Before I start with my question, I want to state some notation I am using. I fix some arbitrary but fixed enumeration of Turing Machines (TMs) and denote with $\Phi_i : \mathbb{N}\to\mathbb{N}$ the function that is computed by the $i^\text{th}$ TM in this enumeration.
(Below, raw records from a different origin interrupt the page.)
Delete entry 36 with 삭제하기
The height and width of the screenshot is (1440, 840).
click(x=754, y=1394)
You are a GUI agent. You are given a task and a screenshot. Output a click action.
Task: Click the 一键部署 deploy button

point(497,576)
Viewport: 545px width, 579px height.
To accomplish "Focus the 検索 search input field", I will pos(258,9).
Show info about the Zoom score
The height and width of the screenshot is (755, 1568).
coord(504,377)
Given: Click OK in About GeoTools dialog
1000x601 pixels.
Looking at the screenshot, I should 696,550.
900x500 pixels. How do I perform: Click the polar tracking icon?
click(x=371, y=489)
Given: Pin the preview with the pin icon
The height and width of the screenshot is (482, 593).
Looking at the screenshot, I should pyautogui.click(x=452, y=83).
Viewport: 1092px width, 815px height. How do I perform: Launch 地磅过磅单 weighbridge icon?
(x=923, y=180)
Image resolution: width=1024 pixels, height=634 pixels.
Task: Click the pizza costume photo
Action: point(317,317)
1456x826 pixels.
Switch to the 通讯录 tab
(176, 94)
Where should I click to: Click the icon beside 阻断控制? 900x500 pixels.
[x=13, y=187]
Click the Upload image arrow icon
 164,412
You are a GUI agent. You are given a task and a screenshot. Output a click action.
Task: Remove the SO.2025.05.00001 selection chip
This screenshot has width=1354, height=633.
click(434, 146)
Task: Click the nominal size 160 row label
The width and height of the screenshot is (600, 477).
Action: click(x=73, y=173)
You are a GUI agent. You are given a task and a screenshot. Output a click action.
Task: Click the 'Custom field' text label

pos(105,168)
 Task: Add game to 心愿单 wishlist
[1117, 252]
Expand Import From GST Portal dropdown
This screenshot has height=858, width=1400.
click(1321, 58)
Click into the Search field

Furthermore $\Phi_i(x) \downarrow$ denotes that the computation of $\Phi_i(x)$ terminates with some result $y$, i.e., $\Phi_i(x) = y$. Furthermore, $\Phi_i(x) \uparrow$ denotes that the computation of $\Phi_i(x)$ never terminates.
I know that the following function is not computable: $$ f(x) = \begin{cases} 1 & \text{if } \Phi_x(x)\downarrow \\ 0 & \text{otherwise} \end{cases} $$
Now, suppose we fix some $n \in \mathbb{N}$ and define: $$ h(x) = \begin{cases} 1 & \text{if } \Phi_x(x)\downarrow \text{ and } x \le n\\ 0 & \text{otherwise} \end{cases} $$
I found some lecture notes which state that $h$ is computable because it is the characteristic function of a recursive set (because it is finite) and is therefore computable. Is this claim correct?
If $h$ is actually computable I can't think of an algorithm because one simply can't decide if $\Phi_x(x)$ diverges to return $0$ in the case that $x \le n$.